Based on the information presented in this graph, it is recommended that the St. Paul Police department allocates a majority of its community outreach efforts towards educating homeowners and businesses on how to best decrease the chances of their property being stolen or broken into, as these crimes make up the vast majority of St. Paul's crime incidences. Additional research should go into how to best educate St. Paul citizens about domestic violence and drug addiction, as these types of crimes also make up a substantial portion of St. Paul's crimes and have a longer lasting impact on its victims.


Question #2: How are crimes in St. Paul spatially distributed and which areas see the largest number of incidences?

For the purposes of mapping out the locations of different crimes throughout the city, the St. Paul Police Department has developed a police grid that breaks up St. Paul into two hundred precincts. Each incident report from 2016 to 2018 was grouped by the month and precinct number that it occurred in. The relative number of incidences in each precinct in a given month were used to visualize the number of crimes across St. Paul by coloring each precinct a different color, with darker shades of grey indicating that more crimes took place in the given precinct during that month.


Animation 1.

##########

REQUEST 1:
Repeat word for word the entries that run from the line containing "Given: Click the" through the end of the entries, omitting the pictures.

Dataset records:

##########

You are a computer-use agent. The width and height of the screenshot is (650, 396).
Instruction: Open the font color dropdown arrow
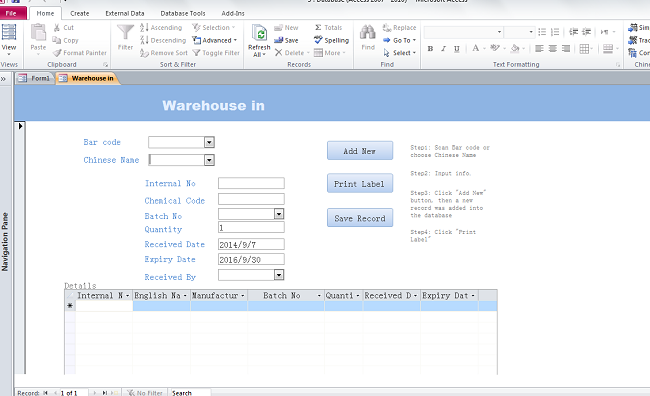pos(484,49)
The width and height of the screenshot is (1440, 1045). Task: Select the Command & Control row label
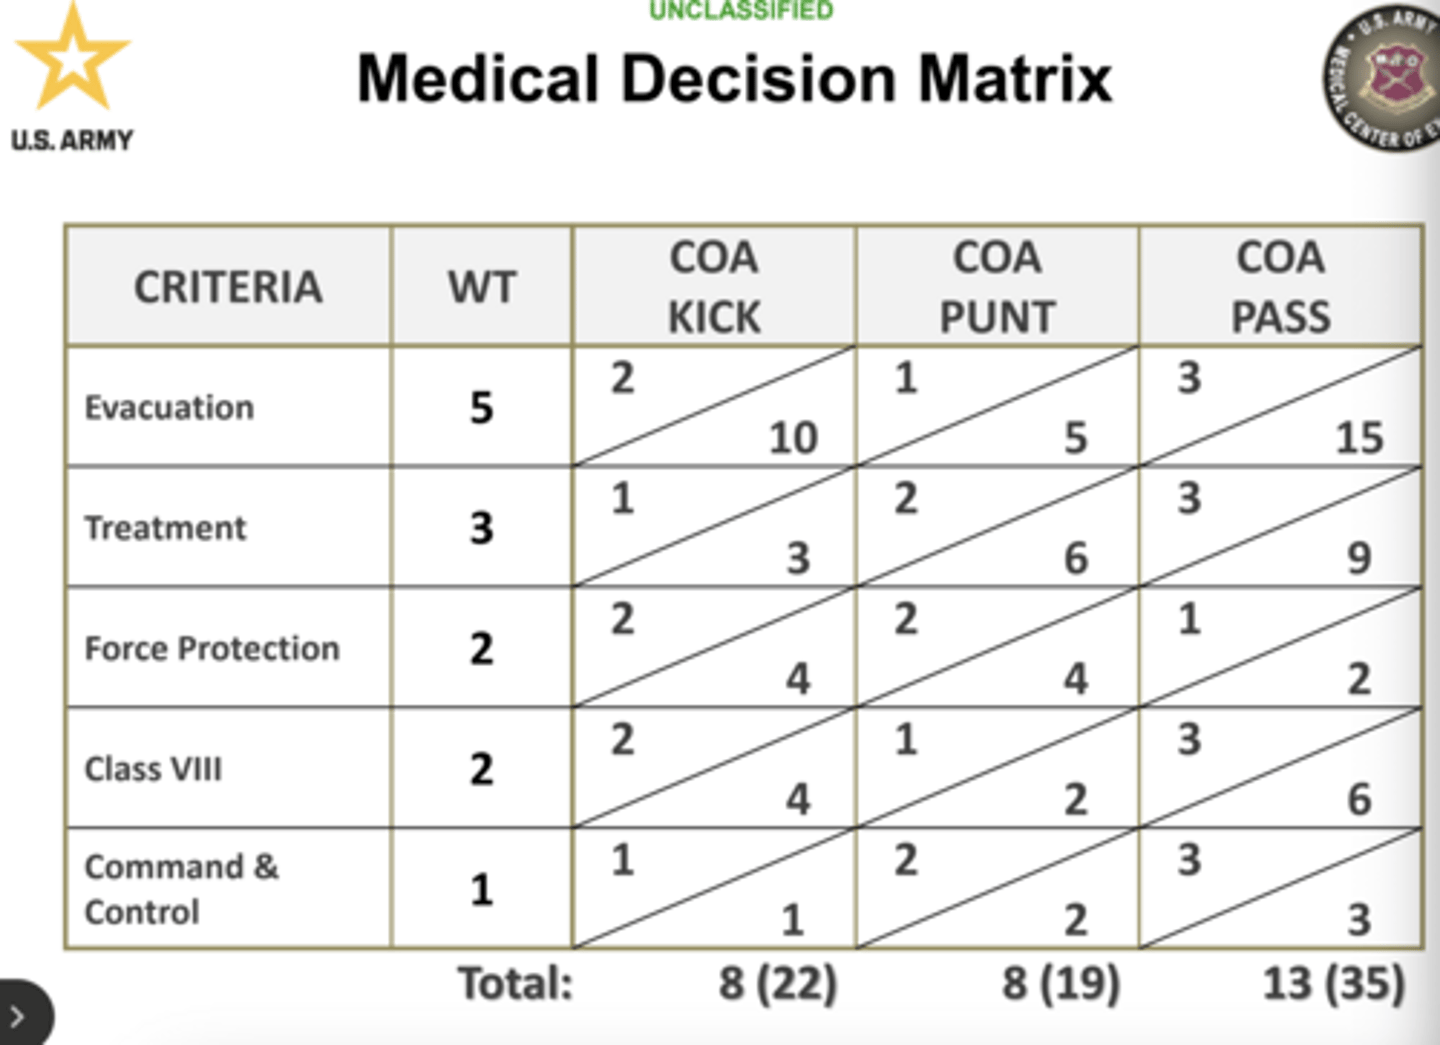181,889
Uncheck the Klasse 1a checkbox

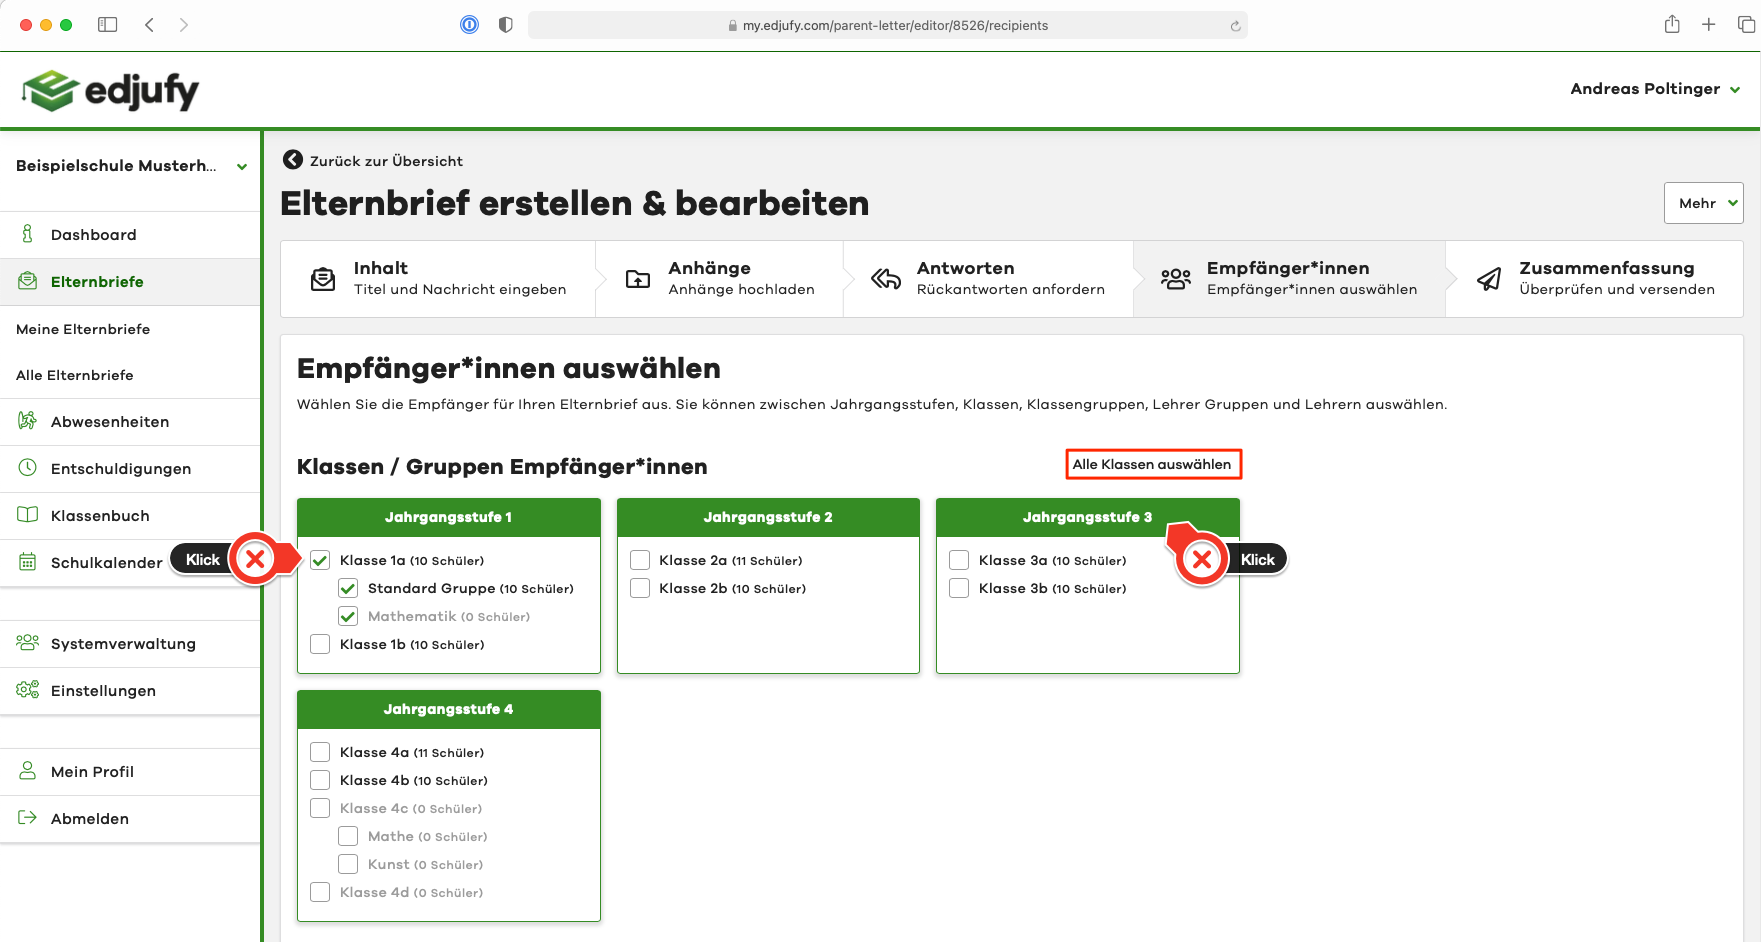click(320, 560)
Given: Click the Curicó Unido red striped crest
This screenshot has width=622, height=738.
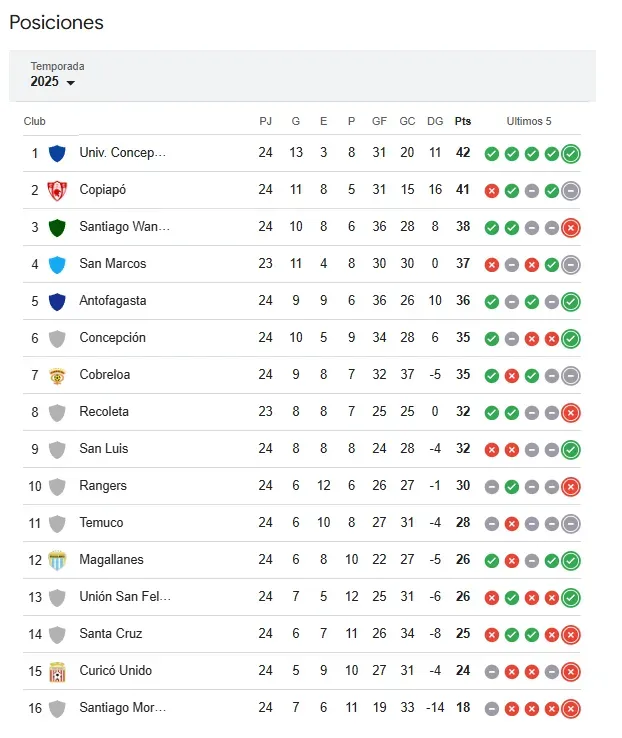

##########

REQUEST 2:
Quote the part of the St. Paul crime text that opens with the words "Based on the" and closes with "on its victims.".

FINISHED ANSWER 1:
Given: Click the Curicó Unido red striped crest
This screenshot has width=622, height=738.

FINISHED ANSWER 2:
Based on the information presented in this graph, it is recommended that the St. Paul Police department allocates a majority of its community outreach efforts towards educating homeowners and businesses on how to best decrease the chances of their property being stolen or broken into, as these crimes make up the vast majority of St. Paul's crime incidences. Additional research should go into how to best educate St. Paul citizens about domestic violence and drug addiction, as these types of crimes also make up a substantial portion of St. Paul's crimes and have a longer lasting impact on its victims.